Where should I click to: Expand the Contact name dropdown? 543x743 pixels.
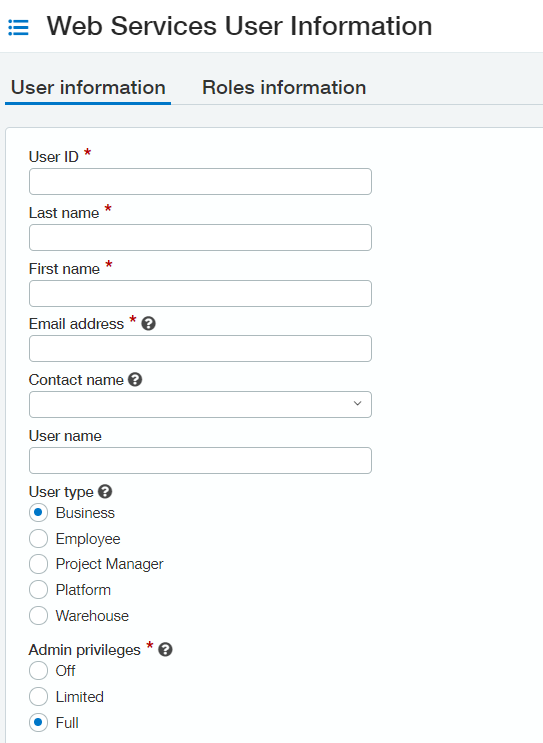coord(200,404)
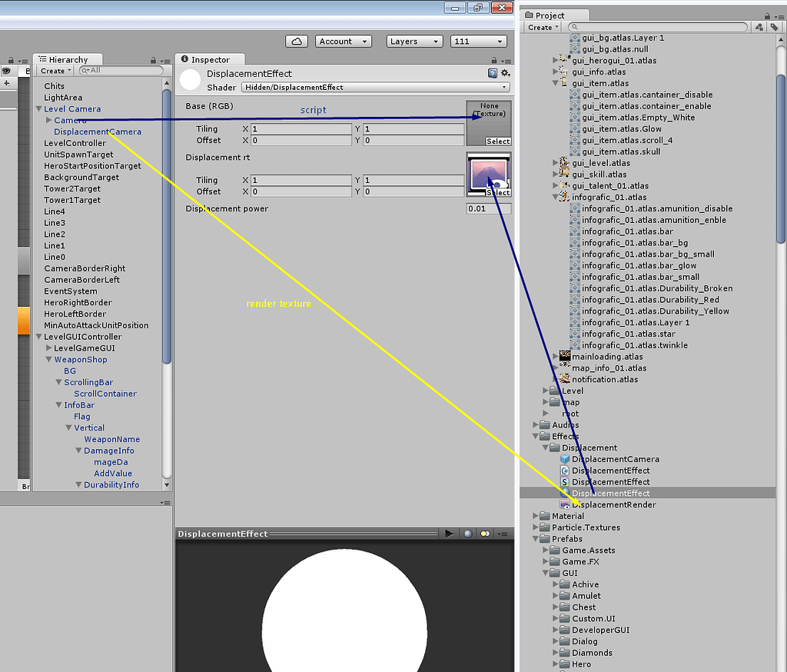Lock the Project panel with the padlock
The height and width of the screenshot is (672, 787).
[x=766, y=17]
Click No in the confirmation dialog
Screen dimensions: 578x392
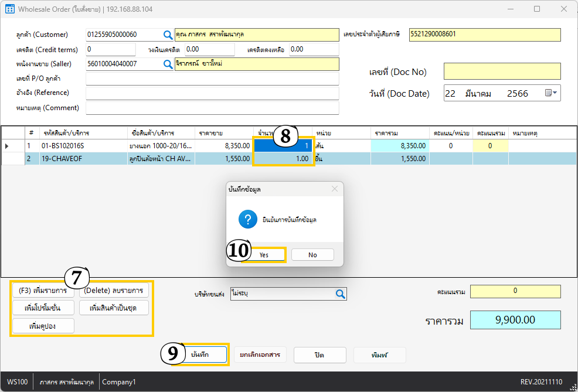pyautogui.click(x=312, y=255)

____

Reproduce, word for word, everything in the listing above except the pictures.

Where should I click to: Expand the Contact name dropdown? 543x743 pixels.
coord(200,404)
Lock the Project panel with the padlock
The height and width of the screenshot is (672, 787).
[x=766, y=17]
Click No in the confirmation dialog
Screen dimensions: 578x392
pyautogui.click(x=312, y=255)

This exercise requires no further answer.